I love to cook, and I make home-made meals from fresh ingredients regularly, and it does take a lot of time. I will often spend 3-5 hours on the weekend cooking meals for the family as well, but since I find it relaxing and fun, I don't feel like I'm "losing" that time. Well, usually. I do keep some frozen meals or other similar stuff around because I don't always have the time or sometimes don't feel like making something fancy.
On Wednesday, I made a stir-fry with boneless chicken breast , broccoli, poblano peppers, canned mandarin oranges, canned pineapple, garlic and ginger paste. It took a little more than an hour for this "quick" meal. I should have chopped a couple of onions, but I was getting lazy.
After reading your post, I'm realizing that I spend a _lot_ of time chopping vegetables. I have a food processor from 25+ years ago, but I can't find all the parts to it. I think it's time to find those, or just replace it.
> A home-cooked meal for me takes at MINIMUM an hour
Cut some onions and garlic, some cabbage and perhaps some dried sausage, fry it while your rice is cooking. Dinner done in 20 minutes. Cleanup is done with a dishwasher, because I don't live in a swamp. Forgoing rice, it can be done far faster.

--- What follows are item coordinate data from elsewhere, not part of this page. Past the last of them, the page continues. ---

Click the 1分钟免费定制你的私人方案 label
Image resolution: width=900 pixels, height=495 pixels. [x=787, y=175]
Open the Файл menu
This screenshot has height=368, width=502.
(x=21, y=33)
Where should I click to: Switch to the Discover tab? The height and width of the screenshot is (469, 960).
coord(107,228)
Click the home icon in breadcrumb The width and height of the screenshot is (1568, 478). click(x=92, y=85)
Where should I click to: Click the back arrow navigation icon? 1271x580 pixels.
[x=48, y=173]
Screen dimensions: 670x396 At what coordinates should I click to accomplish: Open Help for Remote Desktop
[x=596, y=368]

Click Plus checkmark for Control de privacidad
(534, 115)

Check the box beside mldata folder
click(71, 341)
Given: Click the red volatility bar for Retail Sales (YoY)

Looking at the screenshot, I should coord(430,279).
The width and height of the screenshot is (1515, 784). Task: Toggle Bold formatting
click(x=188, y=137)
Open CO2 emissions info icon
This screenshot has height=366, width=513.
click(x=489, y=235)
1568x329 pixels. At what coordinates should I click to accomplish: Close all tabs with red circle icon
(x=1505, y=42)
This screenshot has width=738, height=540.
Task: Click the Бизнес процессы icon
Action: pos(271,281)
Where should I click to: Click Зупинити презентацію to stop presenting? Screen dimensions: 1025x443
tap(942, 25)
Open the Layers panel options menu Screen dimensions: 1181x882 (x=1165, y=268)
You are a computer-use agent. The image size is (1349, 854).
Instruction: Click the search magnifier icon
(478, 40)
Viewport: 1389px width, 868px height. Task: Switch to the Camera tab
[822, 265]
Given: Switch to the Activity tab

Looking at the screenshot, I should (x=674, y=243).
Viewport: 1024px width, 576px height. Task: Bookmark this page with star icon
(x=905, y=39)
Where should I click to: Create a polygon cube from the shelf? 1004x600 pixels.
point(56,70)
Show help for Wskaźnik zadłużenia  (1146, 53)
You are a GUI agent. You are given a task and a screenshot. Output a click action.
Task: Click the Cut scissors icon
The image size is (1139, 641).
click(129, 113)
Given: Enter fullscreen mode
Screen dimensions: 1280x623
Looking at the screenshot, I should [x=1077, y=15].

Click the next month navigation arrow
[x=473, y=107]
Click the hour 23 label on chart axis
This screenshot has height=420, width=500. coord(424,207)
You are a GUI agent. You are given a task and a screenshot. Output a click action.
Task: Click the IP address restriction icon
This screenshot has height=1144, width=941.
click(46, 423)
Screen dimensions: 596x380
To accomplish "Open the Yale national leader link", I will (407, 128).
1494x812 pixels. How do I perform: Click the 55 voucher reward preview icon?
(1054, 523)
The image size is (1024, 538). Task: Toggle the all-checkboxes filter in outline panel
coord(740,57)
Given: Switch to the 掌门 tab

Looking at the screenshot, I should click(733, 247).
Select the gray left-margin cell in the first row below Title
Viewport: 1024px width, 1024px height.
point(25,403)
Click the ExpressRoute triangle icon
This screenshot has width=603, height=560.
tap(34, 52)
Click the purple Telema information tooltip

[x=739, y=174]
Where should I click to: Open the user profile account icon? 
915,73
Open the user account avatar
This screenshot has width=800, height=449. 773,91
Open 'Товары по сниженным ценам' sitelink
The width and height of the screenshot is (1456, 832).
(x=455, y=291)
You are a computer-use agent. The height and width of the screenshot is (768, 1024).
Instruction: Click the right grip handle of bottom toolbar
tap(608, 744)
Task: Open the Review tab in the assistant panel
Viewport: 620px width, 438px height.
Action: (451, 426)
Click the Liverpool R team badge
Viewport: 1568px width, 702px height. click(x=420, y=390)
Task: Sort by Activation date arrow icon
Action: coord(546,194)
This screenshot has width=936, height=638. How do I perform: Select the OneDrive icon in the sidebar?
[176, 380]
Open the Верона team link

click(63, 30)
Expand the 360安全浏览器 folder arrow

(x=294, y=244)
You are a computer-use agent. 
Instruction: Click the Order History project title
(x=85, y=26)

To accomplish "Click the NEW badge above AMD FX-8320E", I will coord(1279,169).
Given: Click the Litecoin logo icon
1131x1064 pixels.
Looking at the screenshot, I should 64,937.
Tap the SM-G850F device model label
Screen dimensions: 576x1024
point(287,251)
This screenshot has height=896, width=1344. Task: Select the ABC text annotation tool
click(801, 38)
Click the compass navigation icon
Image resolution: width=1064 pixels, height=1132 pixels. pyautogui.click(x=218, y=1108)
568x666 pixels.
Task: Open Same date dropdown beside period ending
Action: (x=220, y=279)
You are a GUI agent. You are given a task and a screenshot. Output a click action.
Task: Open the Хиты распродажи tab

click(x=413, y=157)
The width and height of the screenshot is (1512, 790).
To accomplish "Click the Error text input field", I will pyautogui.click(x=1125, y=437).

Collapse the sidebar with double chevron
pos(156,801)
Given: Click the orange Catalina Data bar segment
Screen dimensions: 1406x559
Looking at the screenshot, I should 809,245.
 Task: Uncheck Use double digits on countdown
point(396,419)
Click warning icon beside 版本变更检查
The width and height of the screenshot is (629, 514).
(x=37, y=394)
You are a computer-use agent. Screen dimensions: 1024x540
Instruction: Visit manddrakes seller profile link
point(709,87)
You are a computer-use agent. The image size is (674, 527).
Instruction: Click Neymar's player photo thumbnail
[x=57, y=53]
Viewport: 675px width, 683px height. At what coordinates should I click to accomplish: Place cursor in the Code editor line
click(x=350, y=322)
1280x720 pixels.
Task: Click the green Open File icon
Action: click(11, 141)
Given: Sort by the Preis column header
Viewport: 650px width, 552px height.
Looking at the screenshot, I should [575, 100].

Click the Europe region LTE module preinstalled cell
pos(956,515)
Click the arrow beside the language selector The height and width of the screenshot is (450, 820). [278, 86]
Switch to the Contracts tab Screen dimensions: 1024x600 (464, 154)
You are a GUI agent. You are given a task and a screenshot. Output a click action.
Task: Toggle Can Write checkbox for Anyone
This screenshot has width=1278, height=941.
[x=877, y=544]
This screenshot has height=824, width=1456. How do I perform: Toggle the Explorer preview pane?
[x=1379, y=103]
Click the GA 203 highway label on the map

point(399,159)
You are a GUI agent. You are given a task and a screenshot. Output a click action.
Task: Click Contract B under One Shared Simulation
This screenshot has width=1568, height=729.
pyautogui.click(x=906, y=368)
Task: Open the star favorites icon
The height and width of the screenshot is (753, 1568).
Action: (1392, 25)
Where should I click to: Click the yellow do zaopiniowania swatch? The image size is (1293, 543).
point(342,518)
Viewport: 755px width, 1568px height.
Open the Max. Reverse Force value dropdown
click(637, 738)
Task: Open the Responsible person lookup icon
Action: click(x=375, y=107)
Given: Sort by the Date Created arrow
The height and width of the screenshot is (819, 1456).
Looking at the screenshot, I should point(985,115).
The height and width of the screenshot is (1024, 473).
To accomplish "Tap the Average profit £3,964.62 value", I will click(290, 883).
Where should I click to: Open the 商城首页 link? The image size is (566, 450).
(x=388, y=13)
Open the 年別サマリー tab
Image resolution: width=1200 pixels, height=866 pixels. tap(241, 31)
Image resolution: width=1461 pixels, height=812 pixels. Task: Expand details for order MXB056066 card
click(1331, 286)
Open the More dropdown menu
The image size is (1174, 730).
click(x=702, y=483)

I personally compare cooking time to time to go out end-to-end. Even with fast food, you have to drive to the pickup window, wait for the food, etc. It’s easily 10 minutes and you have to do it 1-2 times a day, so 2-3 hours a week. I’ve had fast food joints take 20 minutes to make the food, too.
I don’t think most people analyze the cost like this and they probably like restaurant food more.
It’s like spending “just 10 minutes” on HN everyday, adding up to something significant by the end of the week.
Yeah cooking is really boring to me and extremely unrewarding as I live alone.
I wish I could simply but healthy meals for a few bucks. I mean I can outsource my laundry for 7€ a bag and get it washed, dried and folded the next day. Why doesn't it work like that with food?
There's takeaway of course but those aren't the healthiest of options. It's more a luxury special thing. I wish I could get a meal service like some old people get :)
Fwiw I do meal prep. The downside to it is refrigerated or frozen cooked food that you eat the same dish of for an entire week. The upside is that I get to cook and eat all kinds of world cuisine (some quite labor intensive), while still being quite alright on time spent cooking. So even though its microwaved leftovers, the very different flavor profiles that I get to snack on every week makes it up for me.
> A home-cooked meal for me takes at MINIMUM an hour. Prep, cooking, eating, cleanup
As you cook more at home, you get much faster at it. Especially for recipes you familiarize yourself with. It also becomes less of a chore as it requires less focus and you can do other stuff (listen to music/podcast, chat with your SO/roomates) while cooking.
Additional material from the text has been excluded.